A heady combination of Werner Herzog and dinosaurs should be enough to draw people to David Krentz and Erik Nelson’s pseudo-documentary Dinotasia (2012), a dramatic retelling of a the age of the ‘terrible lizards’, leading up to the destruction of these prehistoric titans by a giant meteor crashing into the Earth. Sadly, this rambling retelling of the dinosaur’s epic story quickly succeeds in dashing any positive expectations.
Cheap-looking CGI vignettes cycle through the ages, jumping millions of years to show the small stories of various species. All of these ‘acts’ are given the kind of Disney treatment that would suggest that this is merely Ice Age for adults, with its brightly-coloured, doe-eyed dinos. Most disturbing of all is a worryingly poor scene, involving the skeletons of London’s Natural History Museum being regenerated to life and scaring the general public. Along the way, Herzog throws in sporadic quasi-philosophical commentary in an attempt to create a sense of drama for the on-screen action – but even this lacks any genuine gravitas.

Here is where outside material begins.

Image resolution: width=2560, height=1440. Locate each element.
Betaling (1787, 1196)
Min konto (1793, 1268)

Comparisons can be drawn to the scene in Terrence Malick’s Tree of Life (2011), of a predatory dinosaur showing mercy to its prey. A half-baked philosophical injection into the lives of these giant lizards was strained then, and is even more so in the 83 minutes of Dinotasia. Herzog’s commentary also carries a religious tone; space is referred to as ‘the heavens’, along with poetic lines that attempt to express the grandeur of life and death. Unfortunately the effect is incredibly jarring and unsuccessful, the tone falling somewhere between a low budget Discovery Channel documentary and an A-Level philosophy paper.

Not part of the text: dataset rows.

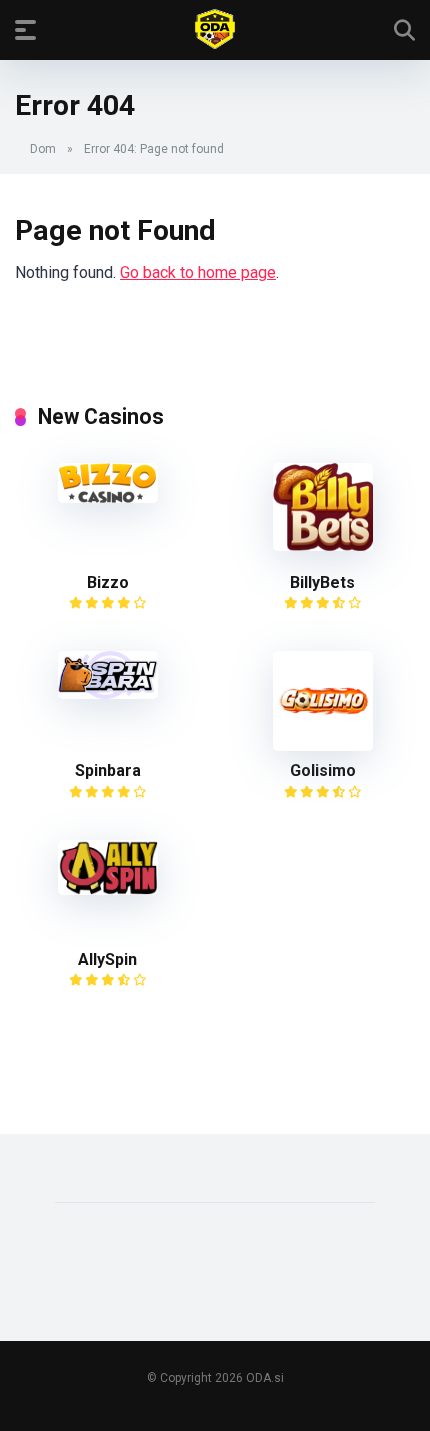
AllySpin (107, 959)
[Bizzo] (108, 497)
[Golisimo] (323, 745)
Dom (43, 149)
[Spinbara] (108, 693)
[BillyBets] (323, 545)
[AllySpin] (108, 889)
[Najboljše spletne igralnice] (215, 29)
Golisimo (323, 770)
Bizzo (108, 582)
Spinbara (108, 770)
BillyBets (322, 582)
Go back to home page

The individual stories also lack any real purpose, other than making the rather obvious comment that survival of the fittest is a hard way of life. Trying to instill life into this distant past is certainly an interesting idea, but there is little to actually be learnt from this documentary. New species discovered in the past 10 years have been used as some of the characters in Dinotasia’s multiple vignettes, but what they are actually called is glazed over, a disappointing omission.
Undoubtedly, the focus on dino-drama has been put in place to create a more human, relatable tale, yet lamentably the writing is too repetitive and poorly-judged to actually make these narratives engaging. Dinotasia has an interesting premise but is badly delivered, only partially saved from being utter dross by the soft Bavarian tones of Herzog – though even his heart doesn’t seem to be fully on board with this soap opera of the prehistoric age.